Stock performance in past 2 decades
Its stock price has risen by 1028.88% in the past 20 years! (Intel was only 117.4% in the same period) After the split of HP and HPE Technology in 2015, it rose 366%. It is clear that most of its rise has occurred in the past few years, especially during the pandemic. Students who fail the test every time, suddenly become good students, of course the stock price does not perform badly. In the second quarter of 2019, it has risen by 77% so far, which is a good performance among blue-chip companies that have been established for more than 50 years.
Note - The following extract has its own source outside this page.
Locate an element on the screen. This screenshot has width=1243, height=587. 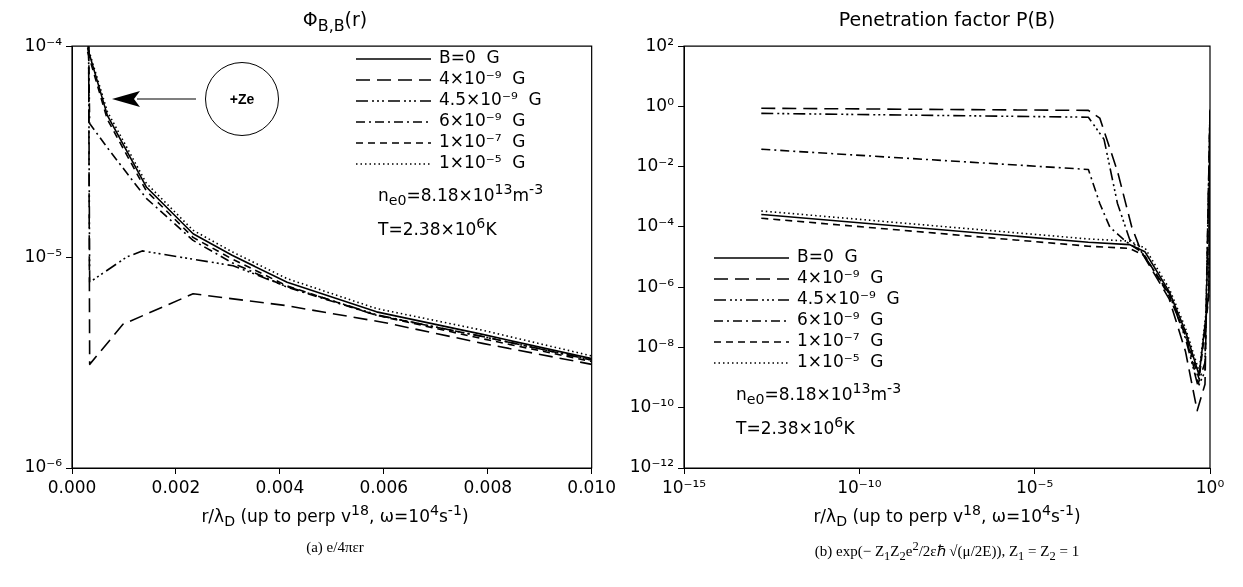
y-tick-label: 10⁻⁸ is located at coordinates (656, 346).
Intel should have had the worst share price performance over the past 20 years among the large-cap stocks I am familiar with (all I know, not just tech). The performance of 117.4% is less than 1/4 of that of the S&P 500 during the same period, and the past 10 years have been a rare bull market for US stocks.
Let’s compare the performance of Intel (ticker: INTC) during the same period, at least HP beat Intel in every period.
Investing in HP doesn’t look like you’ll make a lot of money right now, but it’s still a blue-chip business if you invest for the long term; at least you won’t lose your capital in the long run, and you’ll get a dividend. Many people may think that as the PC goes out of business, it goes out of business and stock becomes wallpaper, which should be overkill. The capital market in the United States is very active, and HP still has a lot of invisible and valuable assets. HP still has a lot of invisible and valuable assets, or why Xerox (ticker: XRX) and various private equity companies are drooling and want to acquire it.
If you want to know more about this famous company, you can read “The HP Way” by one of the HP founder David Packard. A wonderfully written book that still impresses me to this day.